Aside from the overall growth in funding, and the increase in investor numbers, another positive revealed by the report is that there is a continuing trickle down effect as the percentage of funding going into markets other than the “big four” of Nigeria, Kenya, South Africa, and Egypt” slowly increases. In 2022, “big four” startups raised 80.8 per cent of the annual total, down from 92.1 per cent in 2021.
Gasaatura says this is good news.
“I don’t think it is a lack of talent across the continent, it is a lack of opportunity, and the biggest challenge in the startup space is market access. There is still opportunity for the smaller countries if their startups can find a route to market in the large markets,” he said.
More than half the funded African tech startups from 2022 took part in some form of accelerator or incubation programme either prior to raising, or as part of their raise. This marks a sizeable increase from 2021, with growing interest in African startups from international accelerators such as Y Combinator and Techstars accounting for much of the growth. But how helpful is taking part in an accelerator when it comes to securing venture capital?
“It plays a role, but it is not a silver bullet,” said Gasaatura. “It does play a role in providing some education as to how companies can start to think about their growth and start thinking about investment. One of the biggest complaints we hear from investors when they come to Africa is that they can’t find deals, so these programmes play a role.”
A major negative emerging from the data is the clear evidence that African tech’s gender problem is only getting worse. Only 20.2 per cent of the 633 funded African tech startups in 2022 had at least one woman on their founding team, which is up from 121 in 2021 but still represents a percentage decline from 21.5 per cent. Young says there is no real excuse for this.
“There are a couple of reasons that are often cited – there’s not enough pipeline, there’s not enough quality pipeline, the startups are too early stage, or they don’t have the right skill.
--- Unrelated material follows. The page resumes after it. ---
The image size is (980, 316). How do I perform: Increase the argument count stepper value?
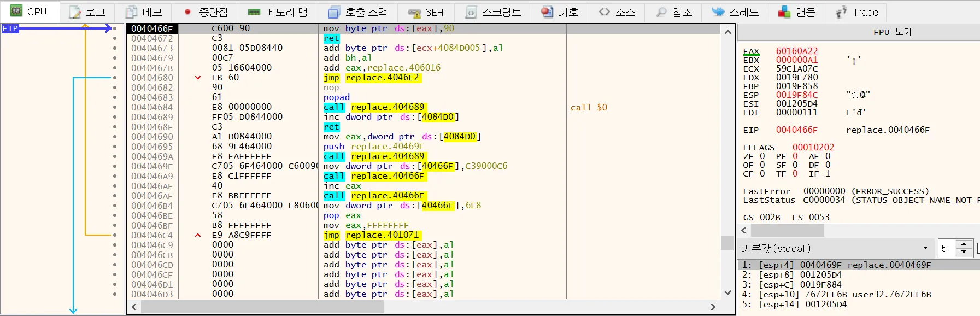point(964,244)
We have found that pipeline is definitely not the issue in any way, form, or fashion, and the quality of the female founders is not the issue either,” she said.
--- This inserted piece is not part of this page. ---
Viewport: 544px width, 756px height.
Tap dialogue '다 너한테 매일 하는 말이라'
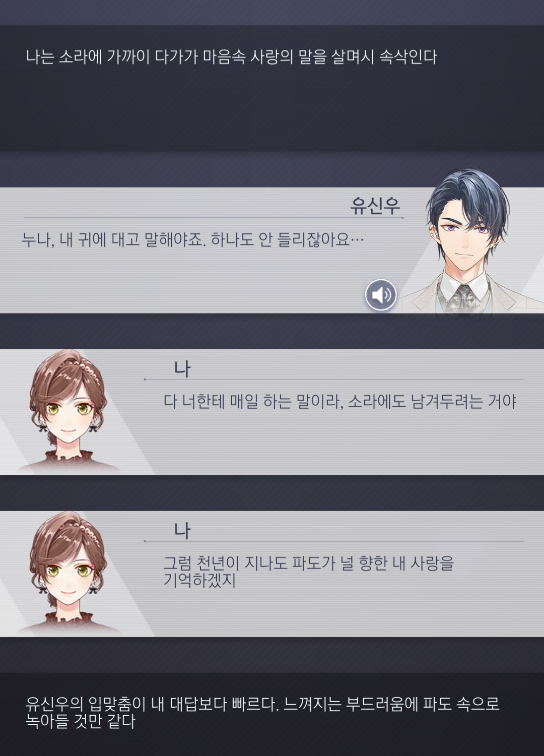coord(341,402)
The lack of gender diversity is especially disappointing when it is clear that it just makes good business sense to have a diverse portfolio of investments.
“Why on earth would be not want to as venture capitalists have a more balanced view on how we go and source for deal pipeline? And how do we not make really robust, balanced decisions, not based on gender only?” Young said.
Grindstone Accelerator last year partnered Naspers Labs to launch GrindstoneX, an all-female accelerator programme designed to make women-led startups more investible, scalable, and exit-ready. Proactive programmes like this can play a part in fixing the problem, Young said.
“Sometimes it is a case of just reverse engineer the composition of the cohorts in things like accelerators. And we just literally just get on with, and we try for the next number of years to get the balance, and go and recruit these female startups. They are there, they are absolutely brilliant across the continent. It is intentional, it needs to be a meaningful intention to do so,” she said.
VCs also need to make investment committees more balanced, and get more female mentors and coaches on board.
“It really would take a meaningful intention over a sustained period of time, five to 10 years, to get the balance right, and then we are all more profitable and make more money. I don’t see the problem with that,” said Young.